Psalms 68:14-24

14 When the Almighty scattered kings in it, it was [white] as snow in Salmon.
15 The hill of God [is as] the hill of Bashan; a high hill [as] the hill of Bashan.
16 Why leap ye, ye lofty hills? [this is] the hill [which] God desireth to dwell in; yes, the LORD will dwell [in it] for ever.
17 The chariots of God [are] twenty thousand, [even] thousands of angels: the Lord [is] among them, [as in] Sinai, in the holy [place].
18 Thou hast ascended on high, thou hast led captivity captive: thou hast received gifts for men; yes, [for] the rebellious also, that the LORD God might dwell [among them].
19 Blessed [be] the Lord, [who] daily loadeth us [with benefits], [even] the God of our salvation. Selah.

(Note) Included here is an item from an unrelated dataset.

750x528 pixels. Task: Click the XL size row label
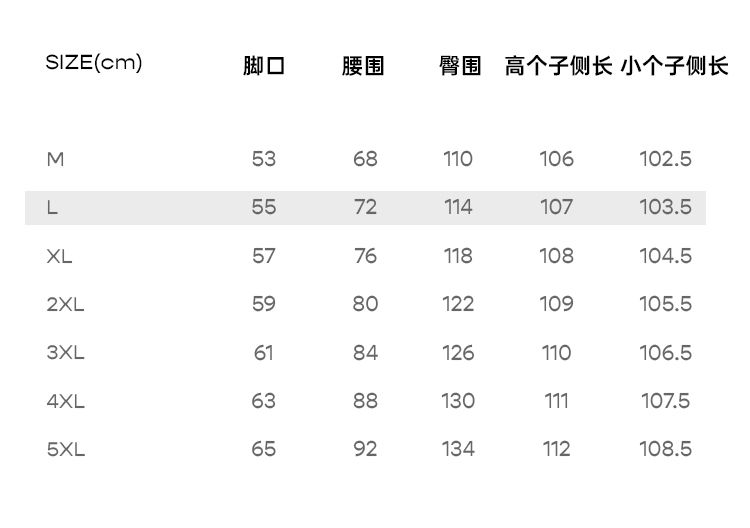59,256
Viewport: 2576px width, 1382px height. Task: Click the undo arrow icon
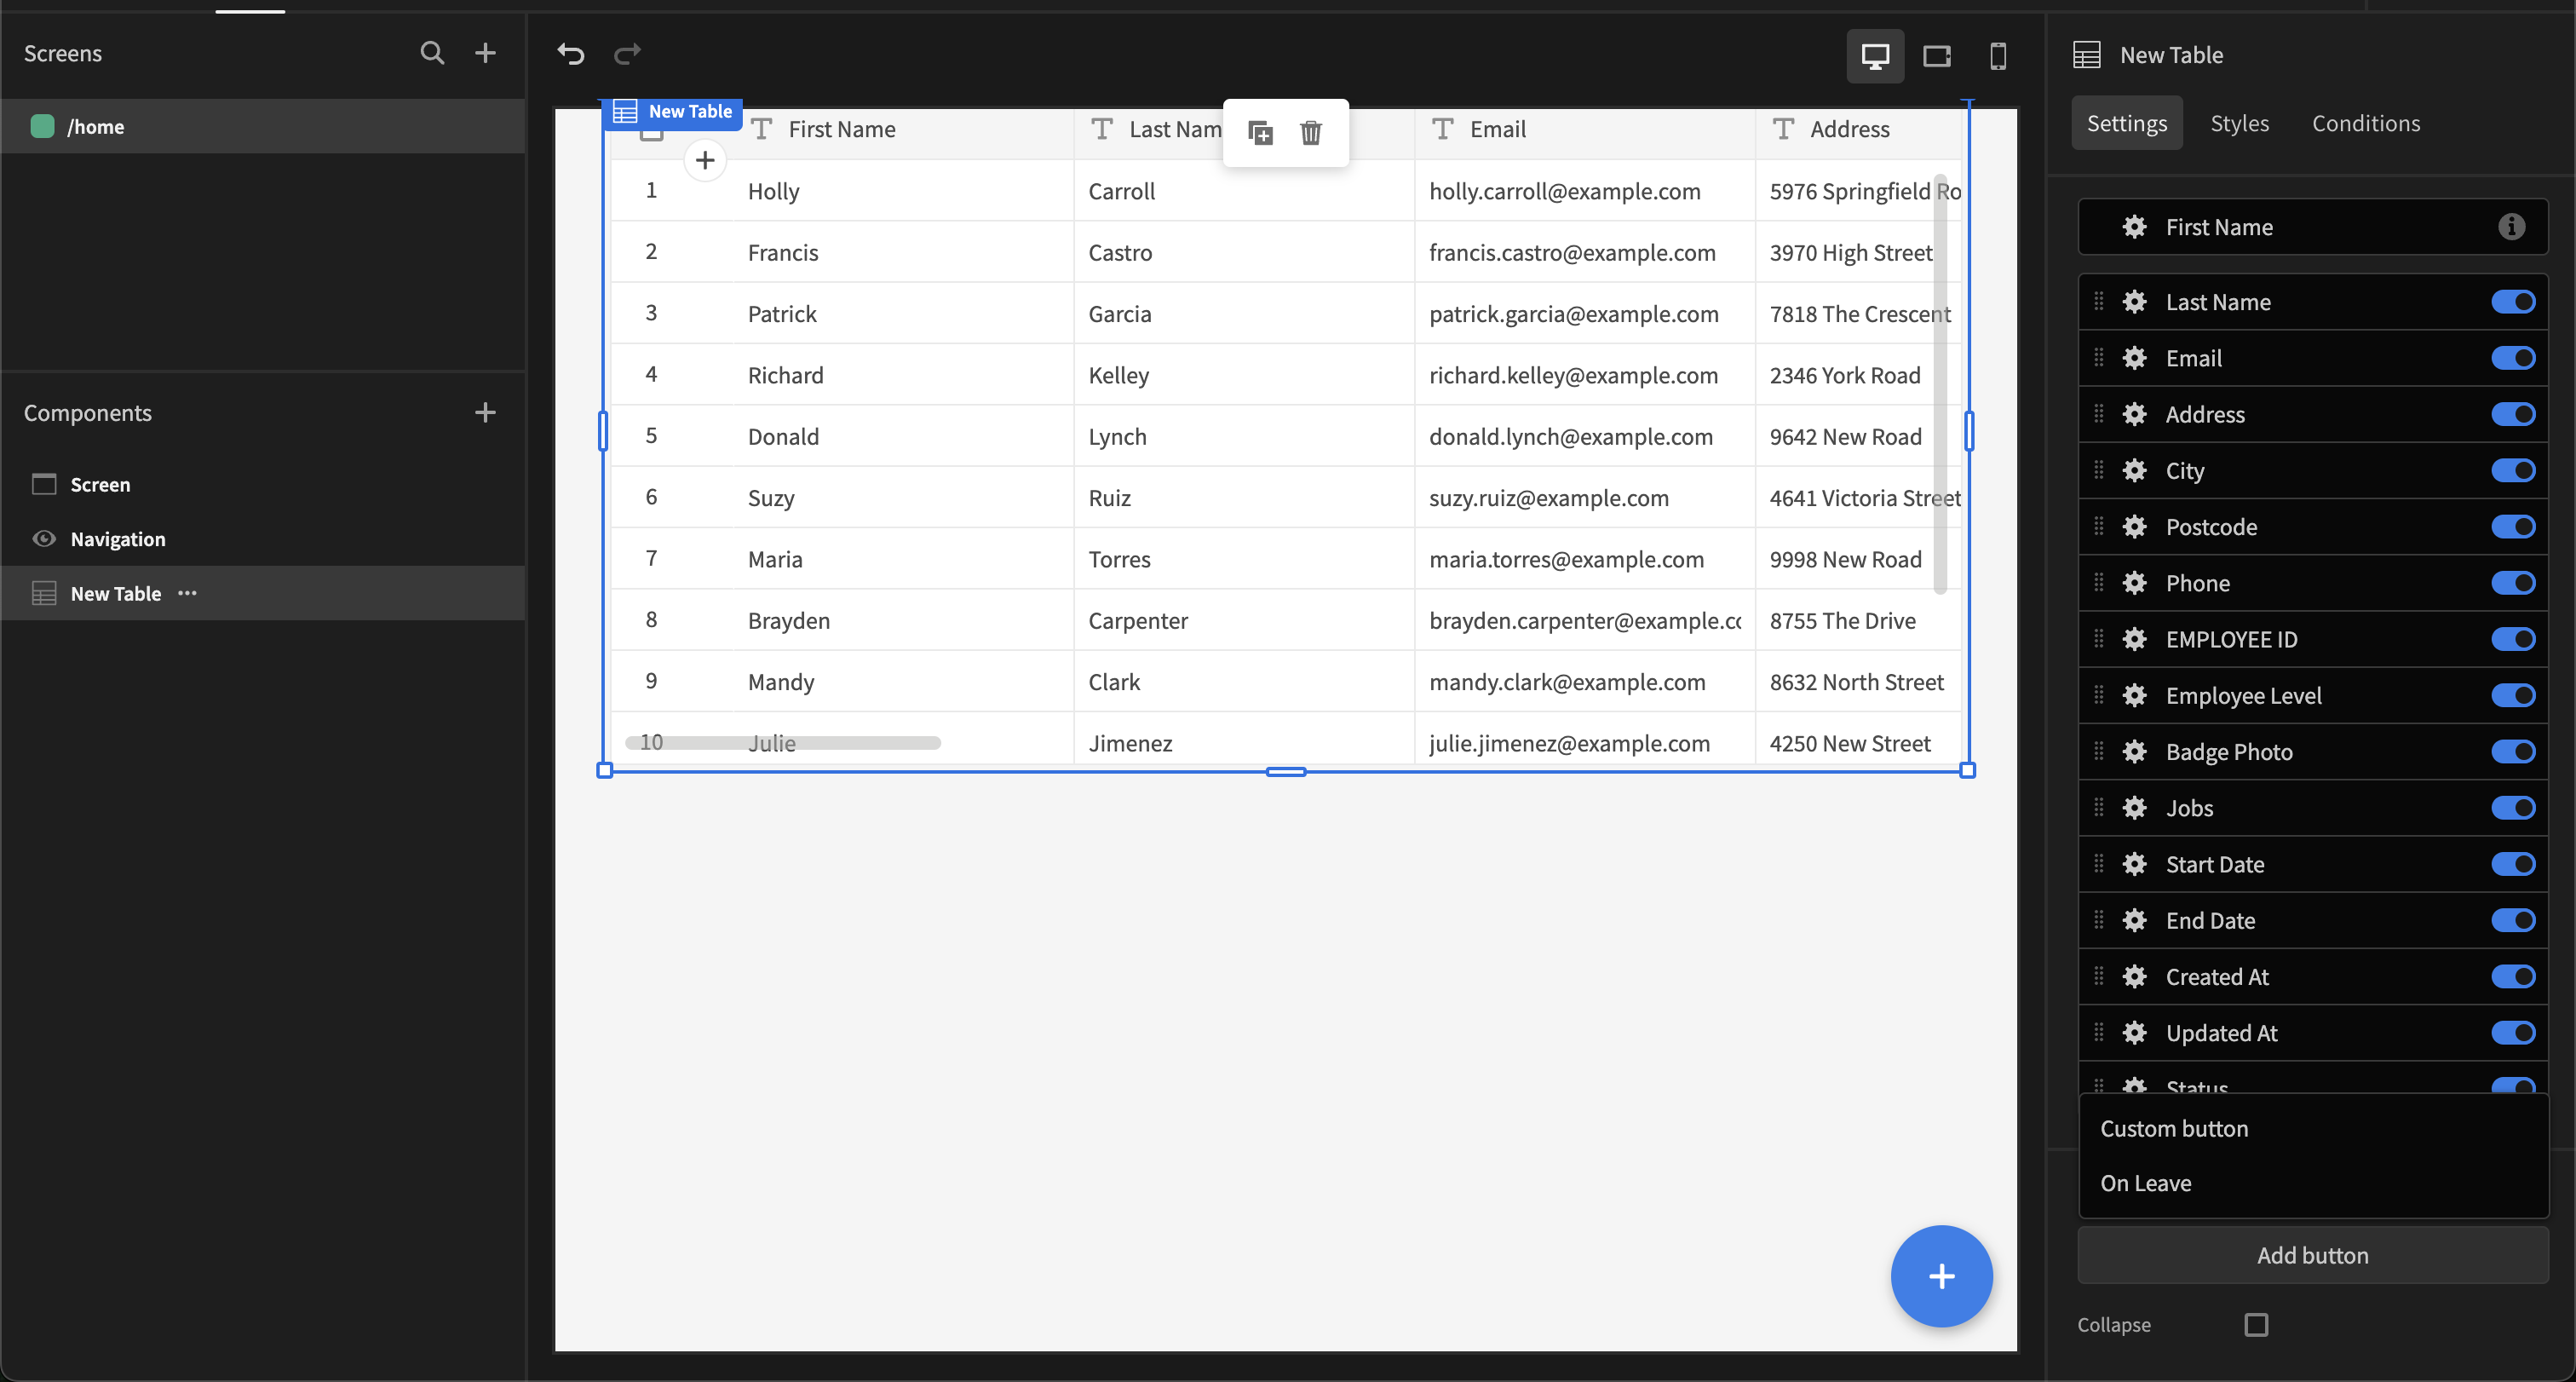[572, 53]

20 [He that is] our God [is] the God of salvation; and to GOD the Lord [belong] the issues from death.
21 But God will wound the head of his enemies, [and] the hairy scalp of such one as goeth on still in his trespasses.

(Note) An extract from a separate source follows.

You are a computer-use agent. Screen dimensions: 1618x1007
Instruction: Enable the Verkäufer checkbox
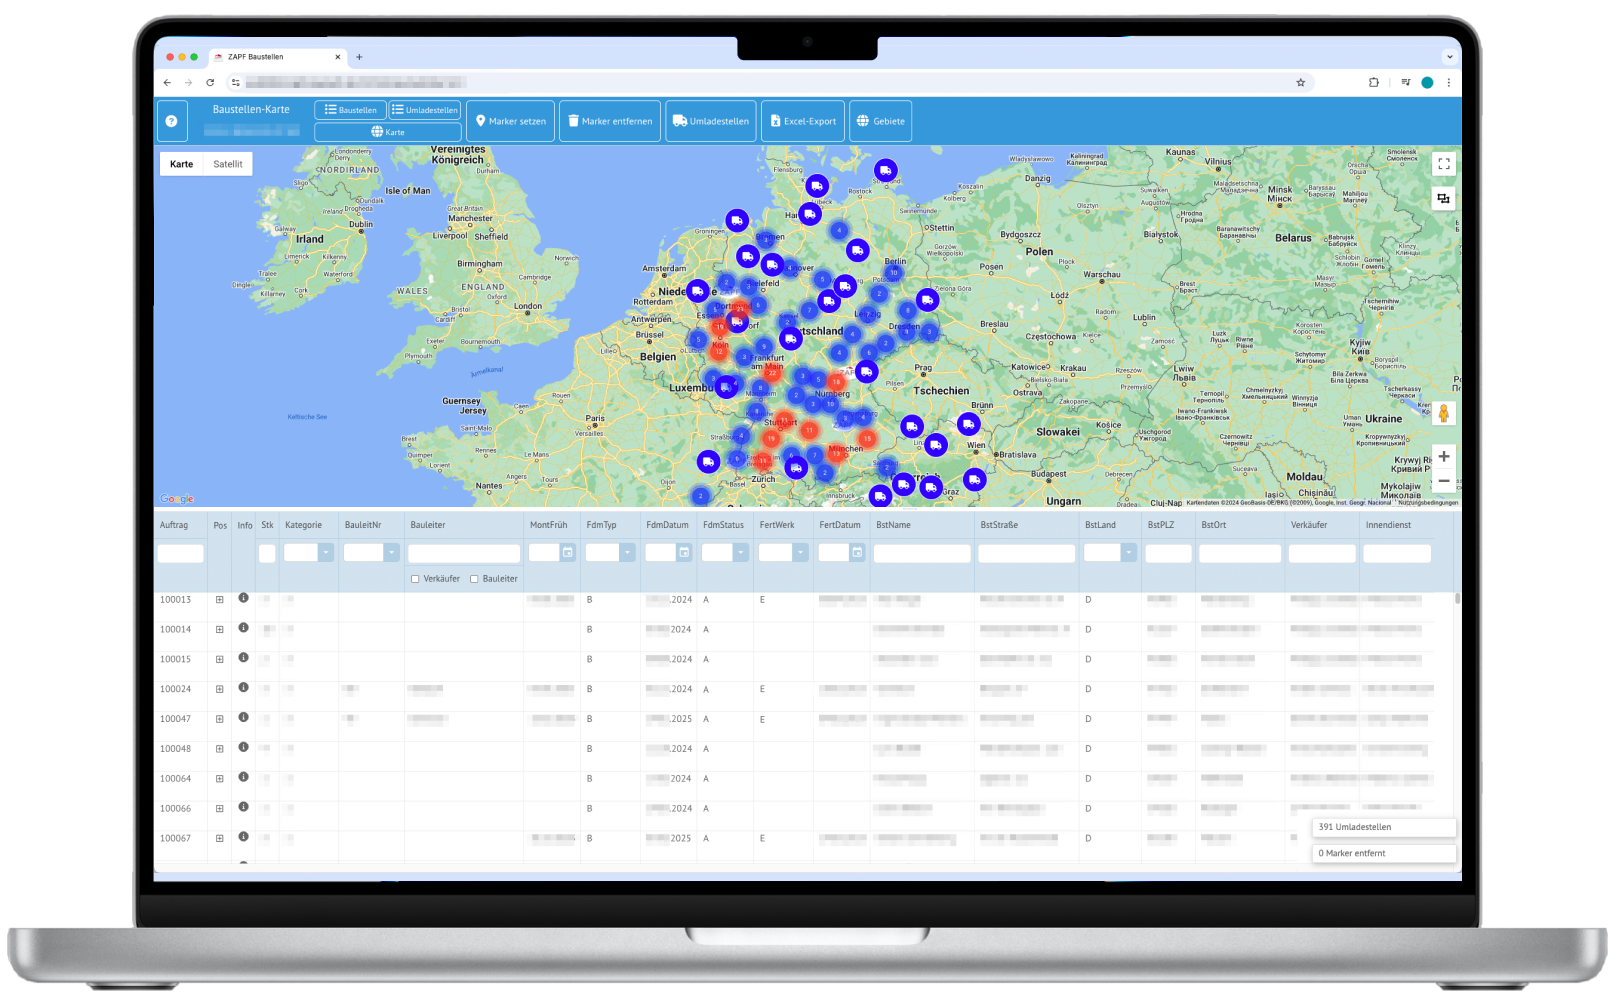pos(415,579)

22 The Lord said, I will bring again from Bashan, I will bring [my people] again from the depths of the sea.
23 That thy foot may be dipped in the blood of thy enemies, [and] the tongue of thy dogs in the same.
24 They have seen thy goings, O God; [even] the goings of my God, my King, in the sanctuary.

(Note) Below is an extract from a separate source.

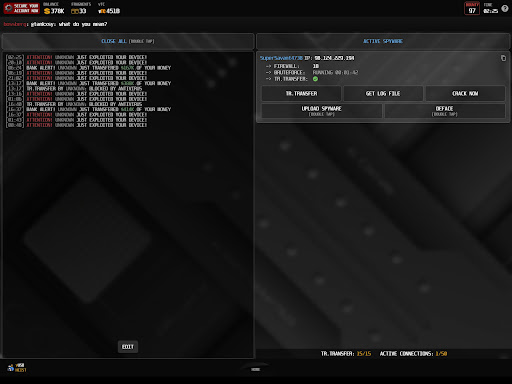Click the Edit button under the log
512x384 pixels.
pyautogui.click(x=128, y=347)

Psalms 68:14-24 Meaning and Commentary

To the chief Musician, A Psalm [or] Song of David. The Targum makes the argument of this psalm to be the coming of the children of Israel out of Egypt, and the giving of the law on Mount Sinai; in which it is followed by many of the Jewish interpreters: but Aben Ezra rejects such an interpretation of it, and thinks that David composed it, concerning the war he had with the uncircumcised nations, the Philistines and others, 2 Samuel 8:1, &c. And so the title of the Syriac version begins, "a psalm of David, when the kings prepared themselves to fight against him:" and Kimchi says it was composed on account of Sennacherib's army coming against Jerusalem, in the times of Hezekiah, and so delivered by David, under a spirit of prophecy concerning that affair; though he owns that some of their writers interpret it of the war of Gog and Magog, in the times of the Messiah they yet expect. But they are much nearer the truth, who take it that it was written on occasion of the ark being brought to the city of David; seeing it begins with much the same words that Moses used when the ark set forward in his times, Numbers 10:35; and the bringing of which was attended with great joy and gladness, 2 Samuel 6:14; such as the righteous are called upon to express in this psalm, Psalm 68:3. And this being a type of Christ, and of his ascending the holy hill of God, may be allowed of; for certain it is that this psalm treats of the coming of Christ, and of blessings by him, and of victory over his enemies; and particularly of his ascension to heaven, as most evidently appears from Ephesians 4:8; and from prophecies in it, concerning the calling of the Gentiles. Wherefore the latter part of the Syriac inscription of it is very pertinent; "also a prophecy concerning the dispensation of the Messiah, and concerning the calling of the Gentiles to the faith." Jarchi interprets Psalm 68:31 of the Messiah.